▶ Data provided
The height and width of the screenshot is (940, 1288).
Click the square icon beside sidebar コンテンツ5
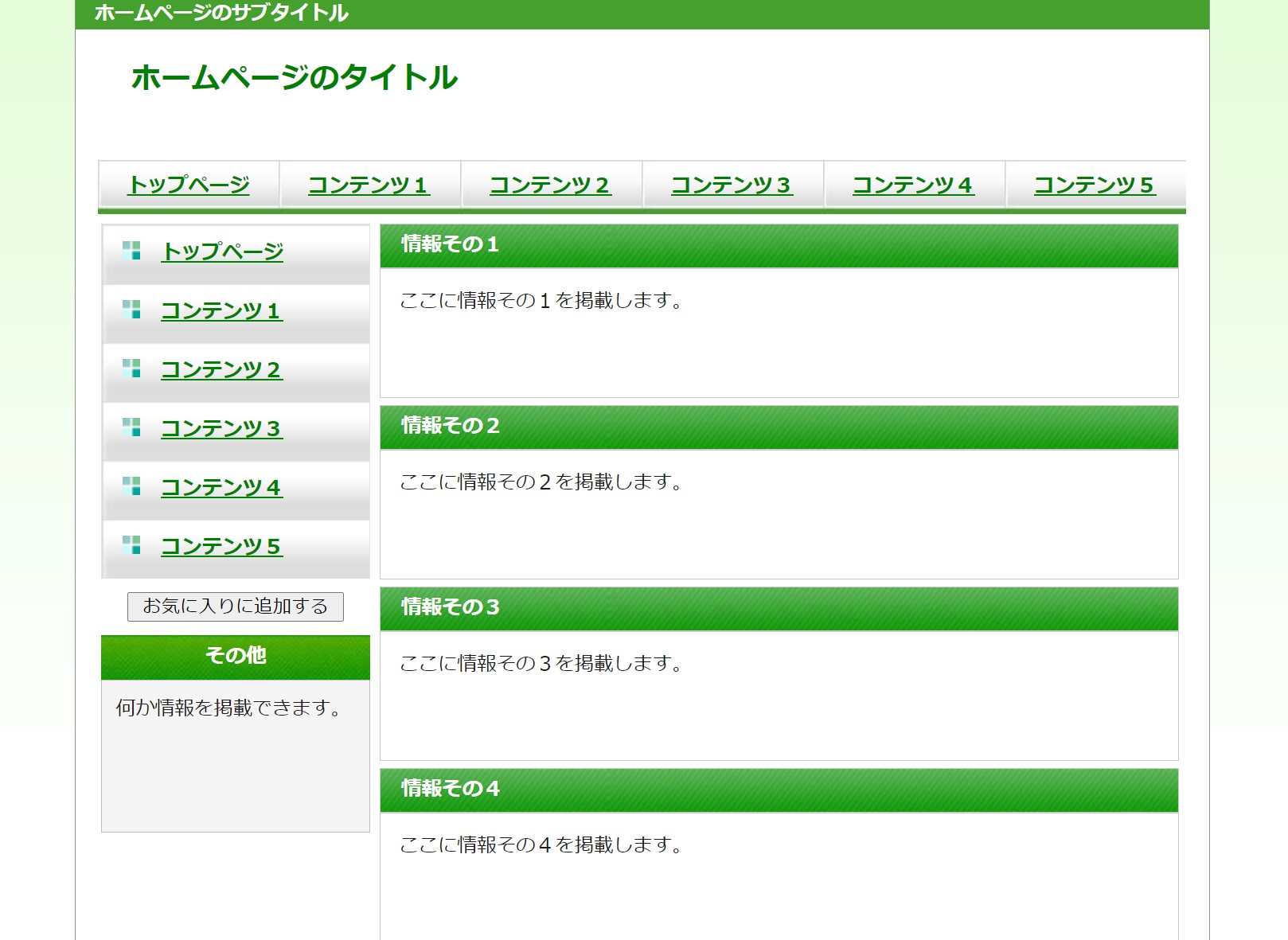(131, 545)
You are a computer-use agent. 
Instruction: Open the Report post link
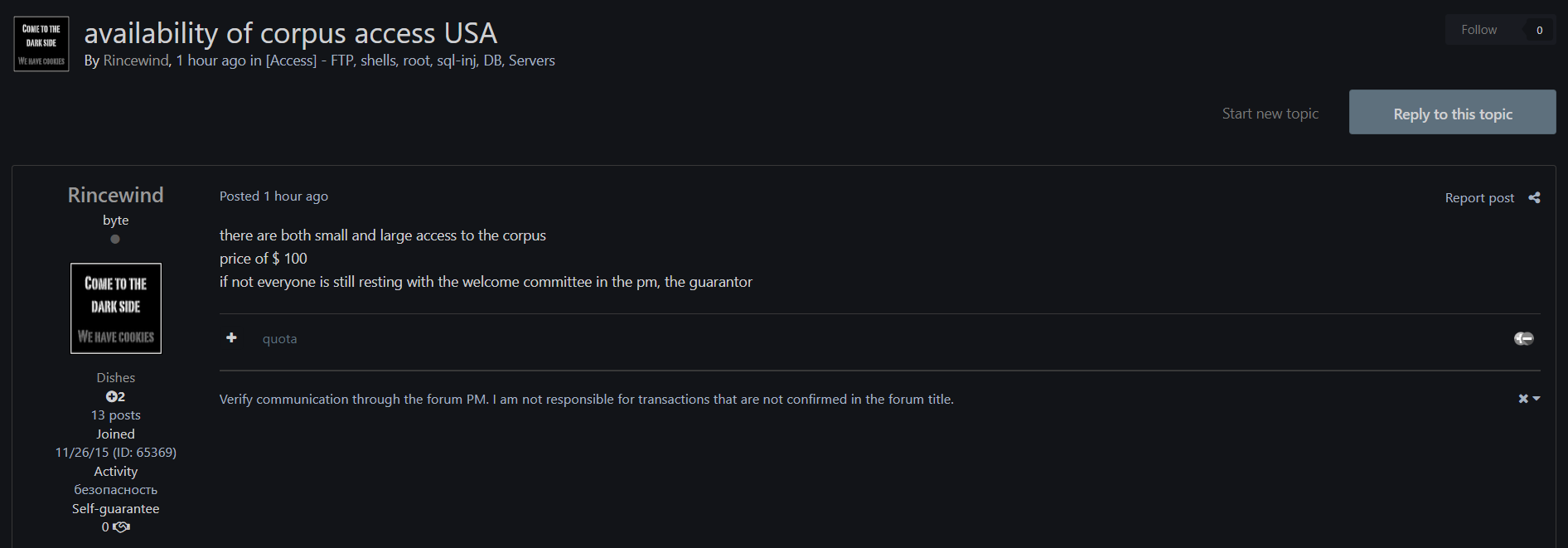(1478, 197)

▶ Problem statement
Starting at the line that holds "You are a computer-use agent.", retype every line through the end of the data, both ends included. Pictures stay out of the copy.

▶ The completed task
You are a computer-use agent. 
Instruction: Open the Report post link
(1478, 197)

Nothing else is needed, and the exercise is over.